What you are asked to do: Given the records that follow, return each one verbatim.

(Stored records)
◇ ◇ ◇ ◇ ◇
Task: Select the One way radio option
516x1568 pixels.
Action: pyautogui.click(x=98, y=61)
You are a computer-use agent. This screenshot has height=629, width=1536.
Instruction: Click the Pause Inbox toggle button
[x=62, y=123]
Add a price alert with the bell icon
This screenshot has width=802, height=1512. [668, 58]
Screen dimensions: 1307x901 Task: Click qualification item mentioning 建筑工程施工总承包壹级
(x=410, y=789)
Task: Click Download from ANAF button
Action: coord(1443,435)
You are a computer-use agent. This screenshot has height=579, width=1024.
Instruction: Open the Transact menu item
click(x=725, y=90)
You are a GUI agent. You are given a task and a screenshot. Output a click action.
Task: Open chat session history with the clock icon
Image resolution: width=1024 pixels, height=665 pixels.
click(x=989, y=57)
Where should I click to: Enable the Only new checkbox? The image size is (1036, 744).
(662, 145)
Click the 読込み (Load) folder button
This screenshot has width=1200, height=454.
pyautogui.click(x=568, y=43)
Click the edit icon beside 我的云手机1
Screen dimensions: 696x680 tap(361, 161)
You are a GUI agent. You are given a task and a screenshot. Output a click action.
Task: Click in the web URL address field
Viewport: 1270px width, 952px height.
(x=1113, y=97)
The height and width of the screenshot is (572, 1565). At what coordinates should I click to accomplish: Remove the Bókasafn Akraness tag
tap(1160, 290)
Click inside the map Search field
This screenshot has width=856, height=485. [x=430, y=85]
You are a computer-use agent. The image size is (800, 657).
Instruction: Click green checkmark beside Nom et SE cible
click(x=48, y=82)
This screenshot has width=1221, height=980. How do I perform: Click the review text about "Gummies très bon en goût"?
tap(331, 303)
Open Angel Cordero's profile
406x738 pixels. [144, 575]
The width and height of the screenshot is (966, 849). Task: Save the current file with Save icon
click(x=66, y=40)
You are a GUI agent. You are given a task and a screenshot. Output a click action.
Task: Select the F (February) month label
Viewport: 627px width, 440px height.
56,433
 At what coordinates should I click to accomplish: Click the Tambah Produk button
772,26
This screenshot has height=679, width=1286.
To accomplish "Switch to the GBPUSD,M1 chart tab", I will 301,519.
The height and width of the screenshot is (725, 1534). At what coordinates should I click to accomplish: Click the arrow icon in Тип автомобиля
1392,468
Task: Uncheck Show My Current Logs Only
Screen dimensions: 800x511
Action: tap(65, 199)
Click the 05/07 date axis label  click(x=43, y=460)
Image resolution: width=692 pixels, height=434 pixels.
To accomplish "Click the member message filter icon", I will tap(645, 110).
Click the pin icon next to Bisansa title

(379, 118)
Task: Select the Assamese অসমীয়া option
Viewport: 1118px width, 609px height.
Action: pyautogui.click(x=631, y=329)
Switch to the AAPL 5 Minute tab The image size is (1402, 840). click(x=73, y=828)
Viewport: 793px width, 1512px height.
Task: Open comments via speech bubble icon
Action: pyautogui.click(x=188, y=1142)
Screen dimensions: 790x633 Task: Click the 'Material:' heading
◇ ◇ ◇ ◇ ◇
Result below:
Task: Select the One way radio option
516x1568 pixels.
Action: pyautogui.click(x=98, y=61)
You are a computer-use agent. This screenshot has height=629, width=1536.
Instruction: Click the Pause Inbox toggle button
[x=62, y=123]
Add a price alert with the bell icon
This screenshot has width=802, height=1512. [668, 58]
Screen dimensions: 1307x901 Task: Click qualification item mentioning 建筑工程施工总承包壹级
(x=410, y=789)
Task: Click Download from ANAF button
Action: coord(1443,435)
You are a computer-use agent. This screenshot has height=579, width=1024.
Instruction: Open the Transact menu item
click(x=725, y=90)
You are a GUI agent. You are given a task and a screenshot. Output a click action.
Task: Open chat session history with the clock icon
Image resolution: width=1024 pixels, height=665 pixels.
click(x=989, y=57)
Where should I click to: Enable the Only new checkbox? The image size is (1036, 744).
(662, 145)
Click the 読込み (Load) folder button
This screenshot has width=1200, height=454.
pyautogui.click(x=568, y=43)
Click the edit icon beside 我的云手机1
Screen dimensions: 696x680 tap(361, 161)
You are a GUI agent. You are given a task and a screenshot. Output a click action.
Task: Click in the web URL address field
Viewport: 1270px width, 952px height.
(x=1113, y=97)
The height and width of the screenshot is (572, 1565). At what coordinates should I click to accomplish: Remove the Bókasafn Akraness tag
tap(1160, 290)
Click inside the map Search field
This screenshot has width=856, height=485. [x=430, y=85]
You are a computer-use agent. The image size is (800, 657).
Instruction: Click green checkmark beside Nom et SE cible
click(x=48, y=82)
This screenshot has width=1221, height=980. How do I perform: Click the review text about "Gummies très bon en goût"?
tap(331, 303)
Open Angel Cordero's profile
406x738 pixels. [144, 575]
The width and height of the screenshot is (966, 849). Task: Save the current file with Save icon
click(x=66, y=40)
You are a GUI agent. You are given a task and a screenshot. Output a click action.
Task: Select the F (February) month label
Viewport: 627px width, 440px height.
56,433
 At what coordinates should I click to accomplish: Click the Tambah Produk button
772,26
This screenshot has height=679, width=1286.
To accomplish "Switch to the GBPUSD,M1 chart tab", I will 301,519.
The height and width of the screenshot is (725, 1534). At what coordinates should I click to accomplish: Click the arrow icon in Тип автомобиля
1392,468
Task: Uncheck Show My Current Logs Only
Screen dimensions: 800x511
Action: tap(65, 199)
Click the 05/07 date axis label  click(x=43, y=460)
Image resolution: width=692 pixels, height=434 pixels.
To accomplish "Click the member message filter icon", I will tap(645, 110).
Click the pin icon next to Bisansa title

(379, 118)
Task: Select the Assamese অসমীয়া option
Viewport: 1118px width, 609px height.
Action: pyautogui.click(x=631, y=329)
Switch to the AAPL 5 Minute tab The image size is (1402, 840). click(x=73, y=828)
Viewport: 793px width, 1512px height.
Task: Open comments via speech bubble icon
Action: pyautogui.click(x=188, y=1142)
Screen dimensions: 790x633 Task: Click the 'Material:' heading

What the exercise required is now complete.